Your objective: Return every line of the entries that includes the word "Given".

Stored items:
####

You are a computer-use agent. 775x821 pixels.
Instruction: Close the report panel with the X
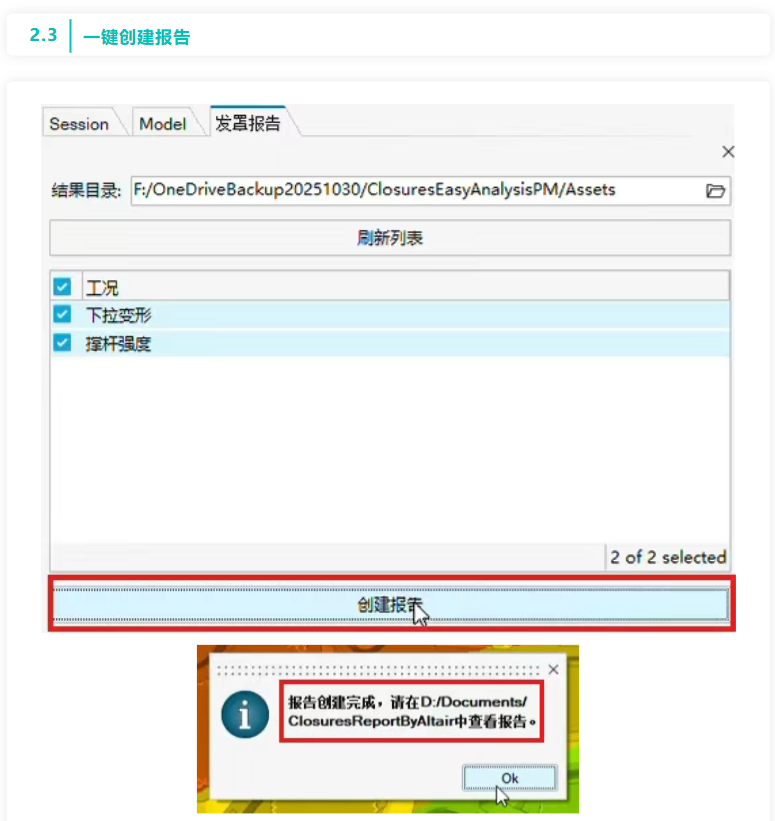(728, 152)
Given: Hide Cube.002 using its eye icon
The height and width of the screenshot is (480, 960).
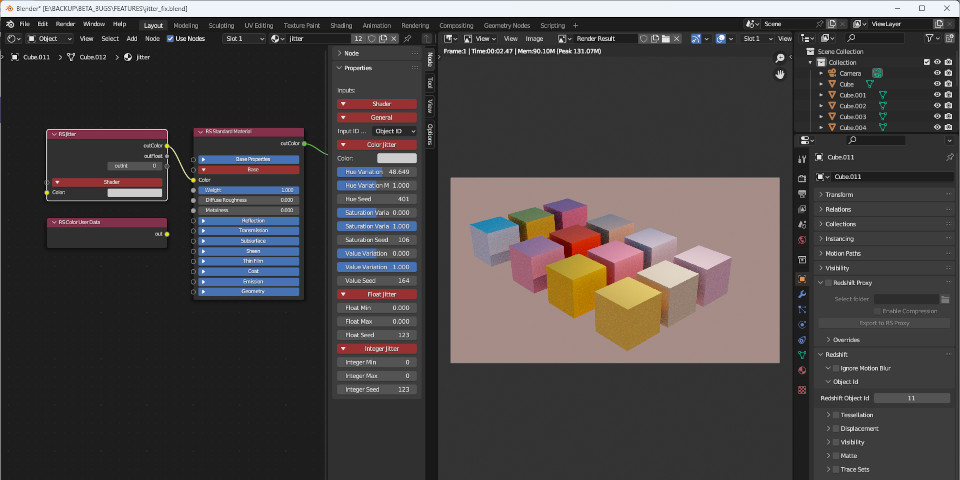Looking at the screenshot, I should [937, 106].
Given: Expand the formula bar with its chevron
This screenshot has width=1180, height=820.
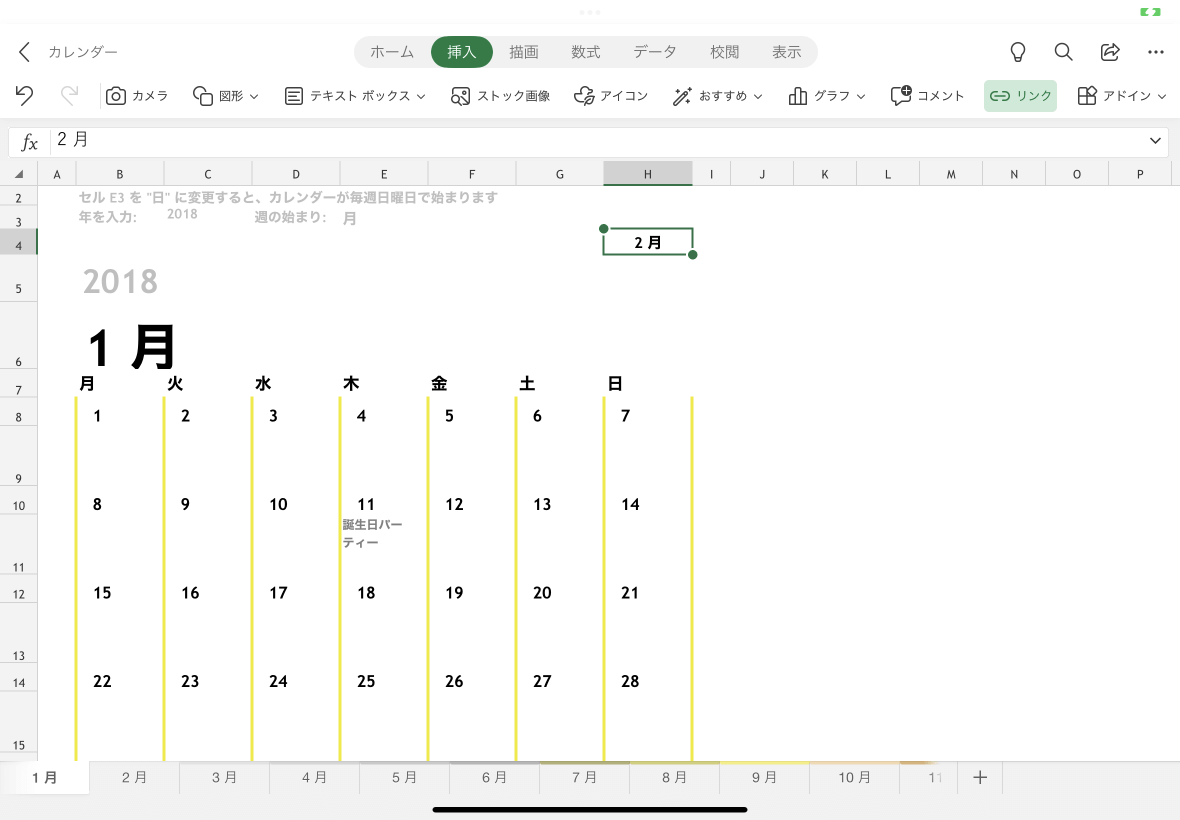Looking at the screenshot, I should [x=1155, y=141].
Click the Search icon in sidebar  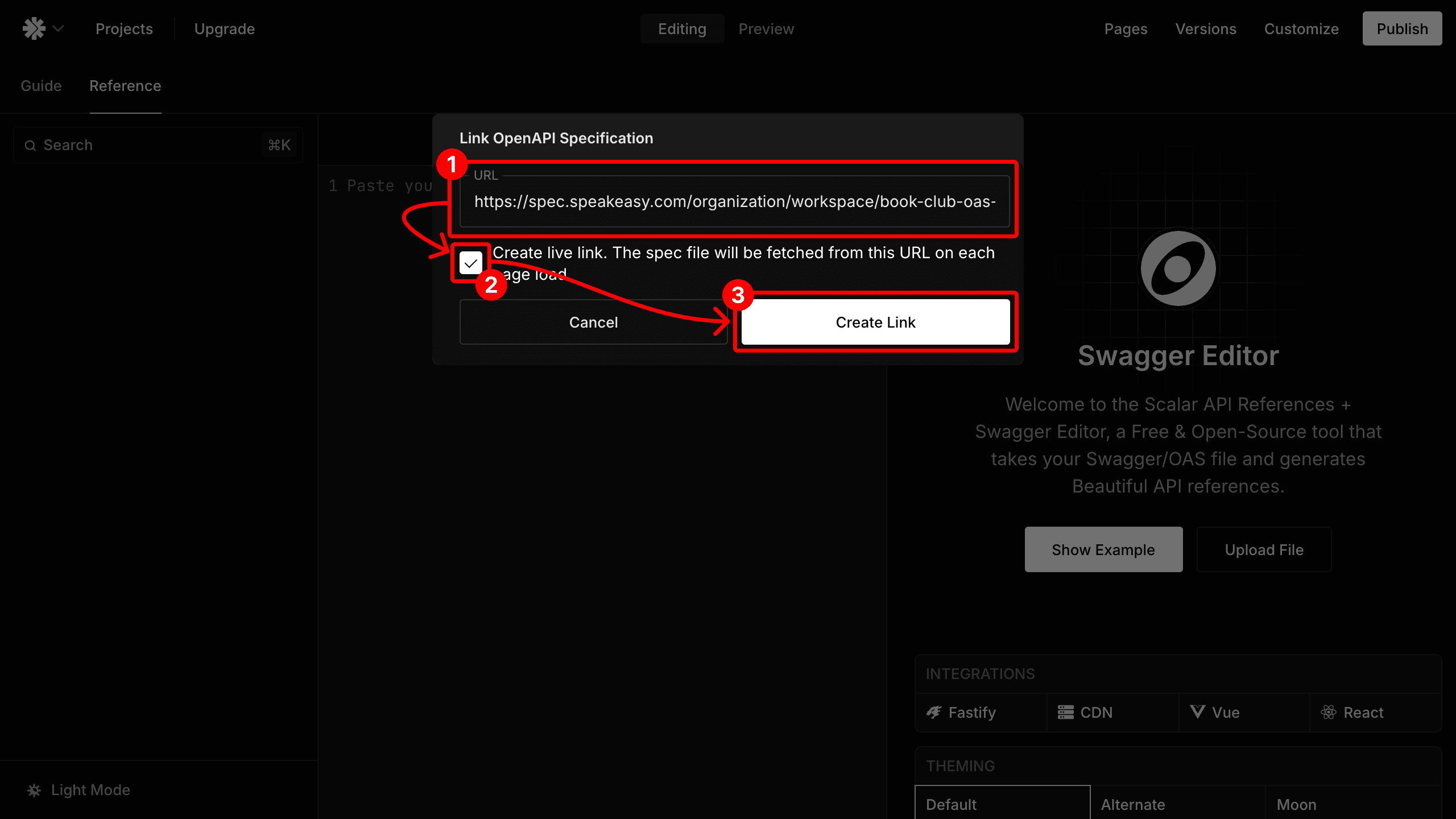tap(30, 145)
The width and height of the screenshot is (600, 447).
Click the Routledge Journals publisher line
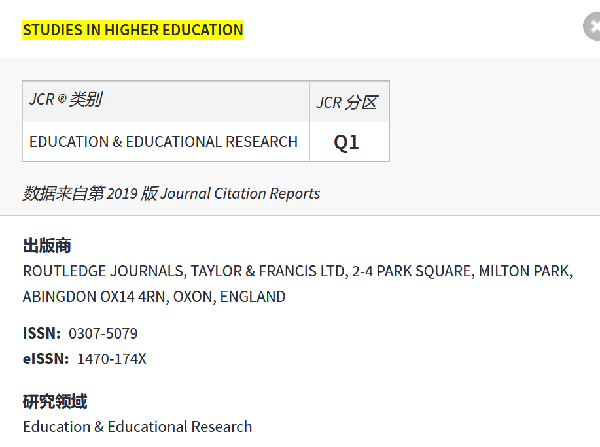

####

Written solution:
Given: Hide Cube.002 using its eye icon
Given: Expand the formula bar with its chevron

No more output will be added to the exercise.